*** Opening Data for the task ***
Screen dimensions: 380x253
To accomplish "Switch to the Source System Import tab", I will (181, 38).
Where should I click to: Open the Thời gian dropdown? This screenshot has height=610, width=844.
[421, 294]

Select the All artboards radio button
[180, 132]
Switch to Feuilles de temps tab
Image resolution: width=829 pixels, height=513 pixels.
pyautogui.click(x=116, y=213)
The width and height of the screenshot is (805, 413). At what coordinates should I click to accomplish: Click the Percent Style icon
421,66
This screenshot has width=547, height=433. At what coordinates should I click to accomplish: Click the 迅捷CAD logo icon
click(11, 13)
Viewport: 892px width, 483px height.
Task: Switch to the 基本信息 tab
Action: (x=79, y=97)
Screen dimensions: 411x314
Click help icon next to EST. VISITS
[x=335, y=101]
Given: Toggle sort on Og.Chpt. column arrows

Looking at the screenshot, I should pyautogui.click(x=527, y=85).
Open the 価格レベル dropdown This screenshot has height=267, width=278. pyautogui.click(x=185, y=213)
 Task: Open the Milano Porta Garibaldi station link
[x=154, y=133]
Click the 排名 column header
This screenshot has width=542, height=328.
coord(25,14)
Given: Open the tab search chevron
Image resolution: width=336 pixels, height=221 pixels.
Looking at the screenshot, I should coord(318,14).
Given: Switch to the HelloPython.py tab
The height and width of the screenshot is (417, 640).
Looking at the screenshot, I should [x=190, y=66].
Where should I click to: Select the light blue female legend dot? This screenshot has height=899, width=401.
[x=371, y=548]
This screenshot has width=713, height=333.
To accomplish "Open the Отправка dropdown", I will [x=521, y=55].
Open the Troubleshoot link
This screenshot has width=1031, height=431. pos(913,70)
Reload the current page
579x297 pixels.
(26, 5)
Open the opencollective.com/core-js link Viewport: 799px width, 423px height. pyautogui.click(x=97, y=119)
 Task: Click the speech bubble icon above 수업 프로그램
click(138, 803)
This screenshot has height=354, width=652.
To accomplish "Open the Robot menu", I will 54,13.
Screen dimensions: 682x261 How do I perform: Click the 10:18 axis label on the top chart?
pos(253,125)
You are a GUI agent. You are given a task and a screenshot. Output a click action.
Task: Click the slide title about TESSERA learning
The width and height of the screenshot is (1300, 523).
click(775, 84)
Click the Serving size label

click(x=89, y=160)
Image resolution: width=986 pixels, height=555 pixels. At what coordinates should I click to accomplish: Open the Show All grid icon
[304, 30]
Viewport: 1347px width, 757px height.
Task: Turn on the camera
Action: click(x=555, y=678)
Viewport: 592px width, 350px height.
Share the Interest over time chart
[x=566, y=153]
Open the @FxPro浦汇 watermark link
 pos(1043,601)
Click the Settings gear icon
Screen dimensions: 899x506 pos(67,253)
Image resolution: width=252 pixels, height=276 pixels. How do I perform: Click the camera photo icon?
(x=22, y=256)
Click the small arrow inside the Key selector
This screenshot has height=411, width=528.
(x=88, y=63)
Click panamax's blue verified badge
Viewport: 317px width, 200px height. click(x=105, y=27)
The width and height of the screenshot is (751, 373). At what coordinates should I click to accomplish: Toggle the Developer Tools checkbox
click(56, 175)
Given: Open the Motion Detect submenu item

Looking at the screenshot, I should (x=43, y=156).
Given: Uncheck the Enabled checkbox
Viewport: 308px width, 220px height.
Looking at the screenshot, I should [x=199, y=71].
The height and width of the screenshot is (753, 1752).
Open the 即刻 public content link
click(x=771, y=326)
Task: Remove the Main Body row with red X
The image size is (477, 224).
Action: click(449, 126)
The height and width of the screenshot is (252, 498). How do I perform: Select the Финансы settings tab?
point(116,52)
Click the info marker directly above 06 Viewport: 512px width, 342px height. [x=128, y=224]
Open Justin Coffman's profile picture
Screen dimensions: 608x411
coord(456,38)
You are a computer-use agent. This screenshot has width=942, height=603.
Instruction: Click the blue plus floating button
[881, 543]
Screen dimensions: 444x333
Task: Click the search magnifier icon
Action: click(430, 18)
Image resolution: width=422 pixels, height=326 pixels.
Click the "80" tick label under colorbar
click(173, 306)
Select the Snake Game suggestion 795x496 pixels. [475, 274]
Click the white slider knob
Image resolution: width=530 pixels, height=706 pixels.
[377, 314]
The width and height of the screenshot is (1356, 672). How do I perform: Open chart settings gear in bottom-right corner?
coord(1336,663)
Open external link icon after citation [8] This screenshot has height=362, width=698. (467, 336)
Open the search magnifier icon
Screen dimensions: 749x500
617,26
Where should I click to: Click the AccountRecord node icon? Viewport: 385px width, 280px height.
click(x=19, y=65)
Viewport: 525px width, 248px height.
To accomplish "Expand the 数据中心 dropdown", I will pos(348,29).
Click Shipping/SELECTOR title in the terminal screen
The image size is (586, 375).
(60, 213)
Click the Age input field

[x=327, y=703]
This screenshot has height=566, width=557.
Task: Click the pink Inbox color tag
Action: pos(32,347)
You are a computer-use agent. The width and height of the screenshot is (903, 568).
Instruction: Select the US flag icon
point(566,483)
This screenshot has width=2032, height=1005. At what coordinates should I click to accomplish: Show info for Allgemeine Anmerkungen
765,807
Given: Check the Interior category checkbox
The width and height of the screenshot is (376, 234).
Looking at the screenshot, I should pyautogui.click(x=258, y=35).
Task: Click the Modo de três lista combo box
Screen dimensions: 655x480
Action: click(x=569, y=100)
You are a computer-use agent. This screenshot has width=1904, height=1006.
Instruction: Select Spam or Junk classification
*** Closing Data for the task ***
Your goal
Would you write down every record again, exactly?

Solved problem
Screen dimensions: 380x253
To accomplish "Switch to the Source System Import tab", I will (181, 38).
Where should I click to: Open the Thời gian dropdown? This screenshot has height=610, width=844.
[421, 294]

Select the All artboards radio button
[180, 132]
Switch to Feuilles de temps tab
Image resolution: width=829 pixels, height=513 pixels.
pyautogui.click(x=116, y=213)
The width and height of the screenshot is (805, 413). At what coordinates should I click to accomplish: Click the Percent Style icon
421,66
This screenshot has width=547, height=433. At what coordinates should I click to accomplish: Click the 迅捷CAD logo icon
click(11, 13)
Viewport: 892px width, 483px height.
Task: Switch to the 基本信息 tab
Action: (x=79, y=97)
Screen dimensions: 411x314
Click help icon next to EST. VISITS
[x=335, y=101]
Given: Toggle sort on Og.Chpt. column arrows

Looking at the screenshot, I should pyautogui.click(x=527, y=85).
Open the 価格レベル dropdown This screenshot has height=267, width=278. pyautogui.click(x=185, y=213)
 Task: Open the Milano Porta Garibaldi station link
[x=154, y=133]
Click the 排名 column header
This screenshot has width=542, height=328.
coord(25,14)
Given: Open the tab search chevron
Image resolution: width=336 pixels, height=221 pixels.
Looking at the screenshot, I should coord(318,14).
Given: Switch to the HelloPython.py tab
The height and width of the screenshot is (417, 640).
Looking at the screenshot, I should [x=190, y=66].
Where should I click to: Select the light blue female legend dot? This screenshot has height=899, width=401.
[x=371, y=548]
This screenshot has width=713, height=333.
To accomplish "Open the Отправка dropdown", I will [x=521, y=55].
Open the Troubleshoot link
This screenshot has width=1031, height=431. pos(913,70)
Reload the current page
579x297 pixels.
(26, 5)
Open the opencollective.com/core-js link Viewport: 799px width, 423px height. pyautogui.click(x=97, y=119)
 Task: Click the speech bubble icon above 수업 프로그램
click(138, 803)
This screenshot has height=354, width=652.
To accomplish "Open the Robot menu", I will 54,13.
Screen dimensions: 682x261 How do I perform: Click the 10:18 axis label on the top chart?
pos(253,125)
You are a GUI agent. You are given a task and a screenshot. Output a click action.
Task: Click the slide title about TESSERA learning
The width and height of the screenshot is (1300, 523).
click(775, 84)
Click the Serving size label

click(x=89, y=160)
Image resolution: width=986 pixels, height=555 pixels. At what coordinates should I click to accomplish: Open the Show All grid icon
[304, 30]
Viewport: 1347px width, 757px height.
Task: Turn on the camera
Action: click(x=555, y=678)
Viewport: 592px width, 350px height.
Share the Interest over time chart
[x=566, y=153]
Open the @FxPro浦汇 watermark link
 pos(1043,601)
Click the Settings gear icon
Screen dimensions: 899x506 pos(67,253)
Image resolution: width=252 pixels, height=276 pixels. How do I perform: Click the camera photo icon?
(x=22, y=256)
Click the small arrow inside the Key selector
This screenshot has height=411, width=528.
(x=88, y=63)
Click panamax's blue verified badge
Viewport: 317px width, 200px height. click(x=105, y=27)
The width and height of the screenshot is (751, 373). At what coordinates should I click to accomplish: Toggle the Developer Tools checkbox
click(56, 175)
Given: Open the Motion Detect submenu item

Looking at the screenshot, I should (x=43, y=156).
Given: Uncheck the Enabled checkbox
Viewport: 308px width, 220px height.
Looking at the screenshot, I should [x=199, y=71].
The height and width of the screenshot is (753, 1752).
Open the 即刻 public content link
click(x=771, y=326)
Task: Remove the Main Body row with red X
The image size is (477, 224).
Action: click(449, 126)
The height and width of the screenshot is (252, 498). How do I perform: Select the Финансы settings tab?
point(116,52)
Click the info marker directly above 06 Viewport: 512px width, 342px height. [x=128, y=224]
Open Justin Coffman's profile picture
Screen dimensions: 608x411
coord(456,38)
You are a computer-use agent. This screenshot has width=942, height=603.
Instruction: Click the blue plus floating button
[881, 543]
Screen dimensions: 444x333
Task: Click the search magnifier icon
Action: click(430, 18)
Image resolution: width=422 pixels, height=326 pixels.
Click the "80" tick label under colorbar
click(173, 306)
Select the Snake Game suggestion 795x496 pixels. [475, 274]
Click the white slider knob
Image resolution: width=530 pixels, height=706 pixels.
[377, 314]
The width and height of the screenshot is (1356, 672). How do I perform: Open chart settings gear in bottom-right corner?
coord(1336,663)
Open external link icon after citation [8] This screenshot has height=362, width=698. (467, 336)
Open the search magnifier icon
Screen dimensions: 749x500
617,26
Where should I click to: Click the AccountRecord node icon? Viewport: 385px width, 280px height.
click(x=19, y=65)
Viewport: 525px width, 248px height.
To accomplish "Expand the 数据中心 dropdown", I will pos(348,29).
Click Shipping/SELECTOR title in the terminal screen
The image size is (586, 375).
(60, 213)
Click the Age input field

[x=327, y=703]
This screenshot has height=566, width=557.
Task: Click the pink Inbox color tag
Action: pos(32,347)
You are a computer-use agent. The width and height of the screenshot is (903, 568).
Instruction: Select the US flag icon
point(566,483)
This screenshot has width=2032, height=1005. At what coordinates should I click to accomplish: Show info for Allgemeine Anmerkungen
765,807
Given: Check the Interior category checkbox
The width and height of the screenshot is (376, 234).
Looking at the screenshot, I should pyautogui.click(x=258, y=35).
Task: Click the Modo de três lista combo box
Screen dimensions: 655x480
Action: click(x=569, y=100)
You are a computer-use agent. This screenshot has width=1904, height=1006.
Instruction: Select Spam or Junk classification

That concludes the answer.